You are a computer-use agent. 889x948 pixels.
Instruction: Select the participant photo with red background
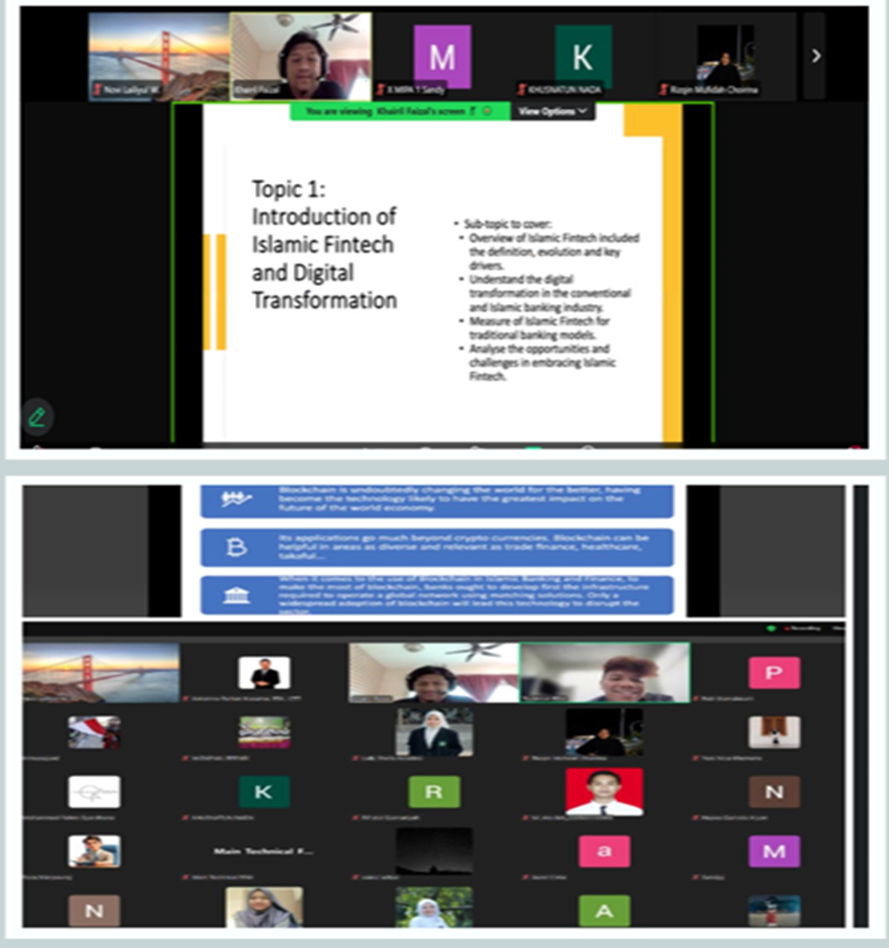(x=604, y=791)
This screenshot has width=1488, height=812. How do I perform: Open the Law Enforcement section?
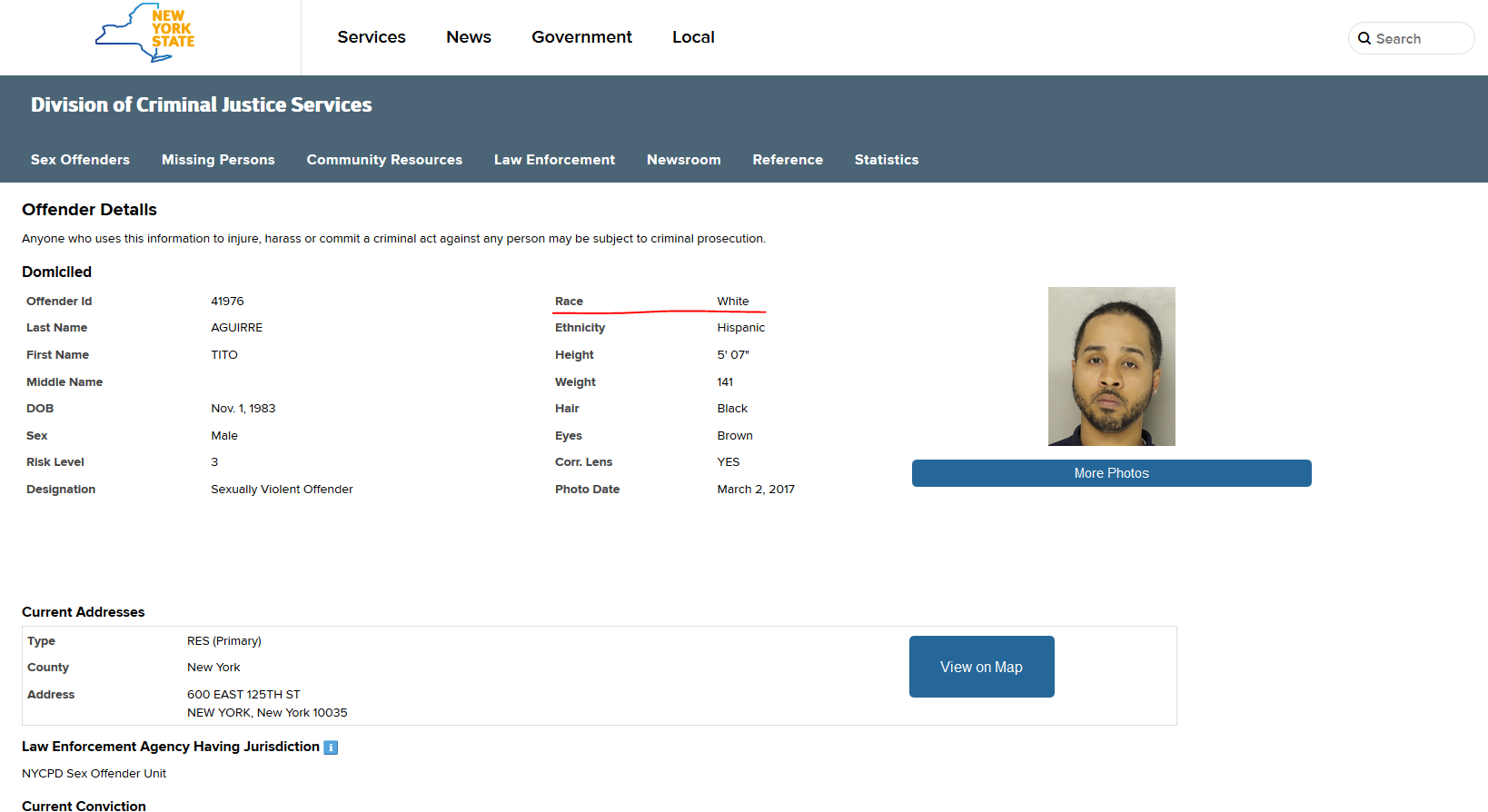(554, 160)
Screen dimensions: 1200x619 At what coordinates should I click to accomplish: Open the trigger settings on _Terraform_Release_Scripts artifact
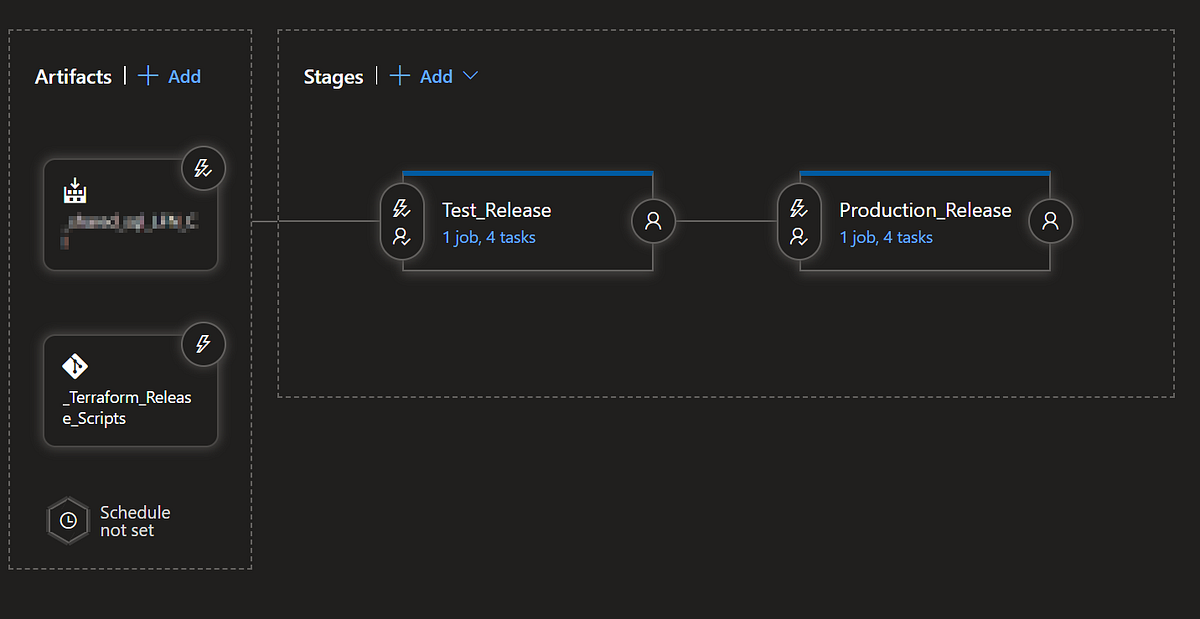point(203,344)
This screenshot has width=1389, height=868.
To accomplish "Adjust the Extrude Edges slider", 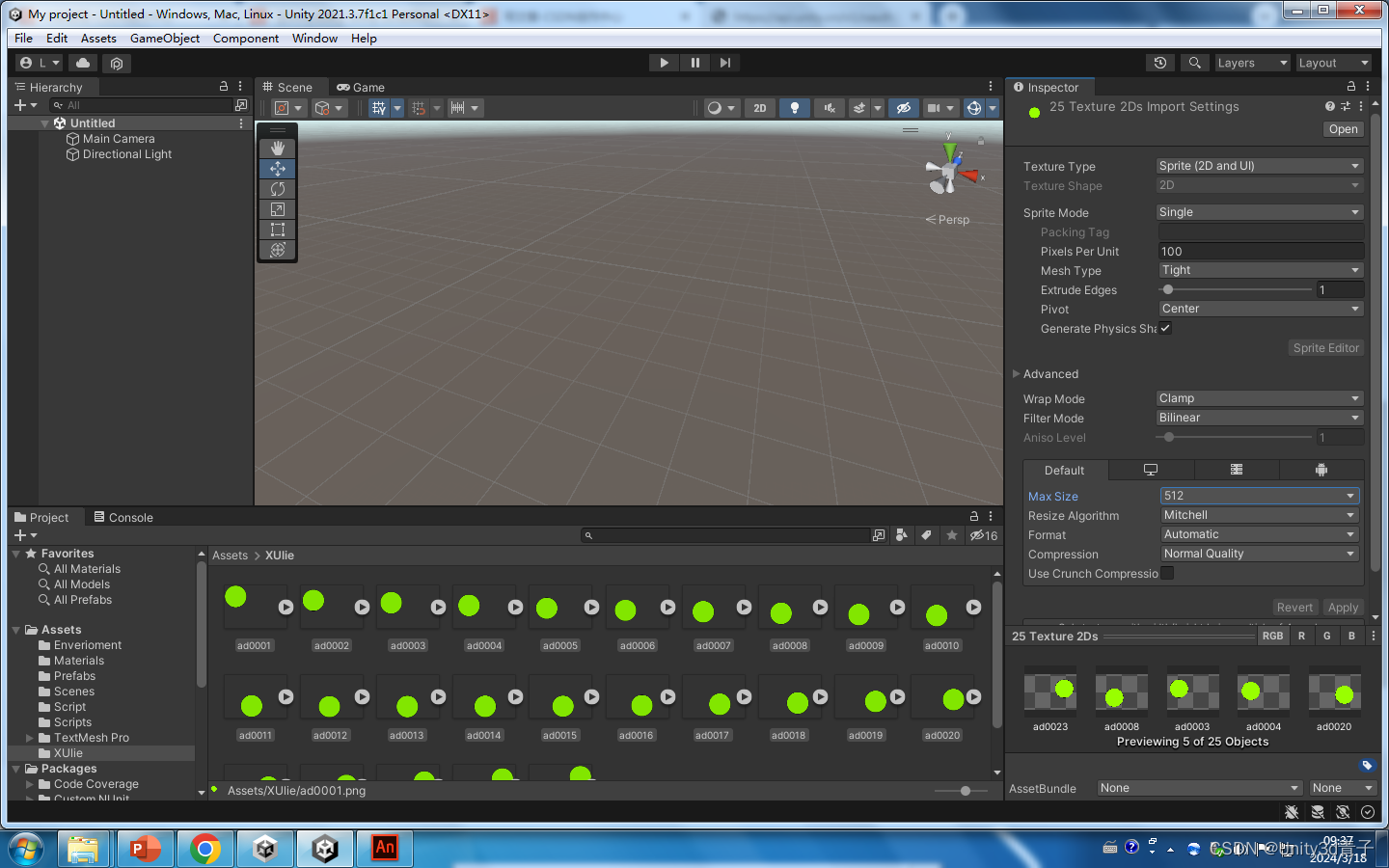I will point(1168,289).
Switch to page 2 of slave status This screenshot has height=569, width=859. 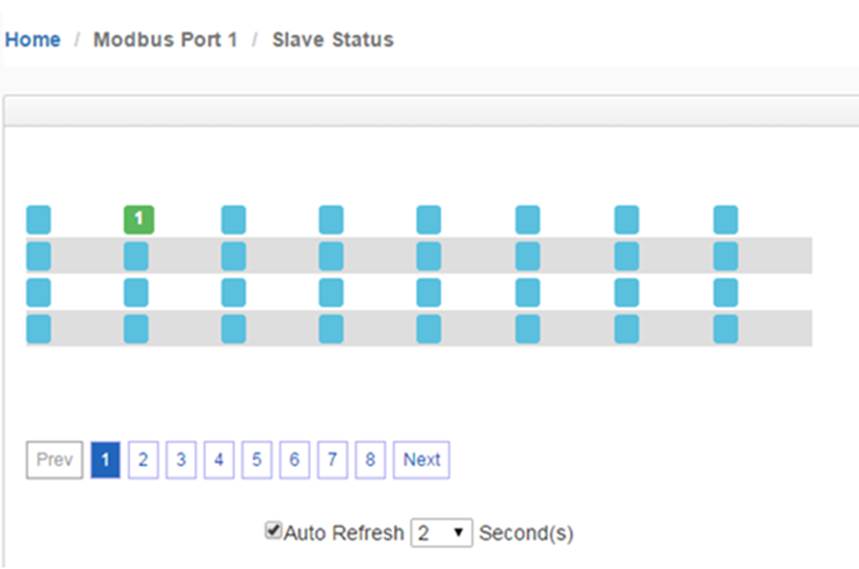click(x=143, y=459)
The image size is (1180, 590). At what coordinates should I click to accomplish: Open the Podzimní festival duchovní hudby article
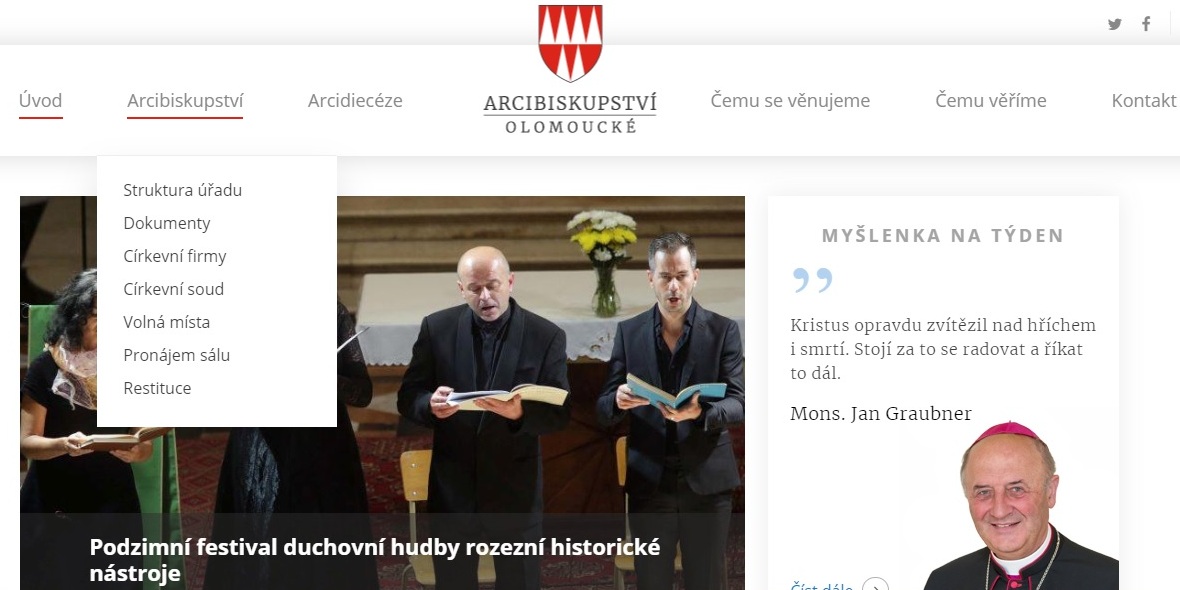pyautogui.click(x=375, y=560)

◇ ◇ ◇ ◇

--- YOUR ASSIGNMENT ---
Output exactly, and only, the lines running from the line containing "The image size" to the last line of the entries above, omitting the pictures.

--- PROBLEM SOLUTION ---
The image size is (1180, 590). At what coordinates should I click to accomplish: Open the Podzimní festival duchovní hudby article
pyautogui.click(x=375, y=560)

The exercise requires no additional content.